Router redux

I had just a little bit of downtime over the last few weeks while Angeline and I reacquainted ourselves with how to take care of an infant. It’s like riding a bicycle: there are tons of things you forgot since last time.

One of the long-on-my-todo-list items finally got completed: I upgraded all of my wifi routers. I have 5: an old dual band 11n router and four TP-Link 11ac units, all of which were running some oldish build of OpenWRT.

I decided the 11n router’s time has come for the trash-heap, so I put the latest stable LEDE build on one of the TP-Links and swapped it out.

The other three are just access points without the router: they just have all the ports on the unit bridged together, connected to the router via a wired switch. I also have a mesh wifi interface up on each unit so that I could place the unit anywhere regardless of wired connectivity (though, in practice, I have wired drops everywhere so I don’t really use this.) For these, I build from source with just the required bits. I added a serial port to one of the units so I can test builds there before rolling out to the other two.

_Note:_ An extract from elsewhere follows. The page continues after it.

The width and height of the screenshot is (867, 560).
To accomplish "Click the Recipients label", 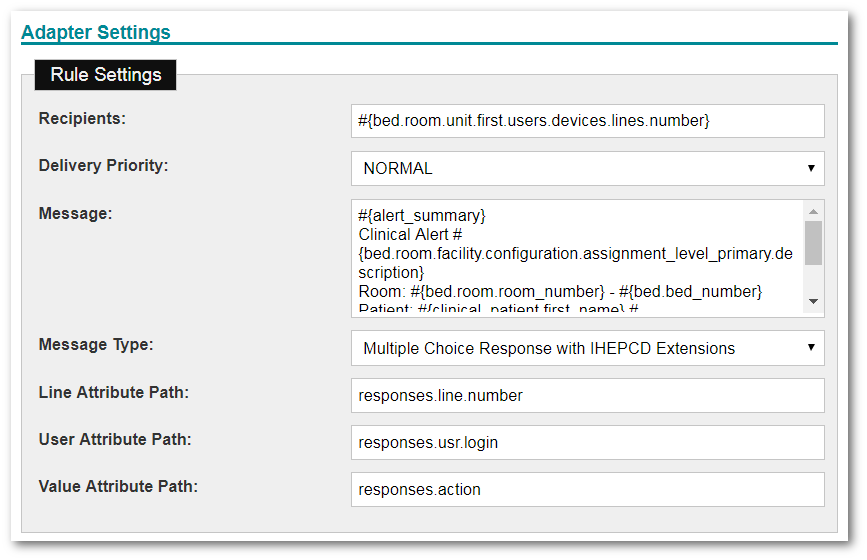I will [82, 118].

In all it was pretty painless since the LEDE build is more or less the same as OpenWRT. I did go through (LEDE) recovery once and found this fun issue:

root@(none):/tmp# sysupgrade -n lede-ar71xx-generic-archer-c7-v2-squashfs-sysupgrade.bin
Image metadata not found
killall: watchdog: no process killed
Commencing upgrade. All shell sessions will be closed now.
Failed to connect to ubus
root@(none):/tmp#

…because sysupgrade has different paths for failsafe vs not; and for some reason $FAILSAFE is not always set. Do this to work-around:

root@(none):/tmp# export FAILSAFE=1
root@(none):/tmp# sysupgrade -n lede-ar71xx-generic-archer-c7-v2-squashfs-sysupgrade.bin
Image metadata not found
killall: watchdog: no process killed
Commencing upgrade. All shell sessions will be closed now.
root@(none):/tmp# Connection to 192.168.1.1 closed by remote host.

++router

As a sometime wireless hacker, it’s a bit embarrassing to admit that I’ve had the factory firmware on my wifi router all this time, but when I first tried OpenWrt on it, ath9k was only a few months old and dropped connections all the time. Thus, I made do with the factory install but ran many of the essential services (dns, dhcp, tftp, etc) from my Linux workstation. And life continued apace.

After a recent network upgrade, I found I could no longer make my router understand ipv6, and so it was time to put the original firmware to pasture. In the intervening years, ath9k grew up, so I took another try with OpenWrt. The install took about 20 minutes, most of which was configuring the firewall and copying my existing dnsmasq config into a uci-friendly format. Everything works great and my ipv6 is back. Nice job, all involved!

I suppose I could now eat even more dogfood by running a mesh interface on one of the radios. In the past, I’ve tinkered with mesh as a wireless distribution system, but I don’t have much of a use for that currently with every room in the new place being wired. Perhaps my backyard could use expanded coverage?